• [TASK TO CARRY OUT] Filter the listing and keep only the lines with the word "Select".

..............................

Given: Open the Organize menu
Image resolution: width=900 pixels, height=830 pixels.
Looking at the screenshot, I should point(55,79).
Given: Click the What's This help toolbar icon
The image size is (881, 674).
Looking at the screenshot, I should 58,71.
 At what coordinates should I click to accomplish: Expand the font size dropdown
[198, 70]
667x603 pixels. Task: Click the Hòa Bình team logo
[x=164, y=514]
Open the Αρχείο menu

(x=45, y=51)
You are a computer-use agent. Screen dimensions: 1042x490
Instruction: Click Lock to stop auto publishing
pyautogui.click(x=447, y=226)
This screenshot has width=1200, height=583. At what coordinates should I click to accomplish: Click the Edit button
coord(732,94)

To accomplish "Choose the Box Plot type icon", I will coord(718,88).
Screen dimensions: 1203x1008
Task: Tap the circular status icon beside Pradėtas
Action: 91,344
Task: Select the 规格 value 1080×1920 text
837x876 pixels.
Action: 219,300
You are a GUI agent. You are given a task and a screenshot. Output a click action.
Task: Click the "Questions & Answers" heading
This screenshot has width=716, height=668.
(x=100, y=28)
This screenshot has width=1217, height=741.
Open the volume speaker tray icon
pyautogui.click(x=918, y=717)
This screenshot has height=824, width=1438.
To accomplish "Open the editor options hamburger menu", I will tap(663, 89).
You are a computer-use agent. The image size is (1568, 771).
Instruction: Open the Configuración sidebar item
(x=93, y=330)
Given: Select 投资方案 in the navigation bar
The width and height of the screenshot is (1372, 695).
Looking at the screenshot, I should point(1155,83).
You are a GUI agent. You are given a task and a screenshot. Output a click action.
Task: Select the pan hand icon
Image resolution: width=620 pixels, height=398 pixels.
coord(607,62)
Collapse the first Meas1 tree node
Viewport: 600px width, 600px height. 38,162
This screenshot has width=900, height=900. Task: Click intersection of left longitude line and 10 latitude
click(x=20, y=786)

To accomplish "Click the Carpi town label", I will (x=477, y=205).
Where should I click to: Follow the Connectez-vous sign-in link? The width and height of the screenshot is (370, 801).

..............................

• [TASK ANSWER]
Task: Select the 规格 value 1080×1920 text
Given: Select 投资方案 in the navigation bar
Task: Select the pan hand icon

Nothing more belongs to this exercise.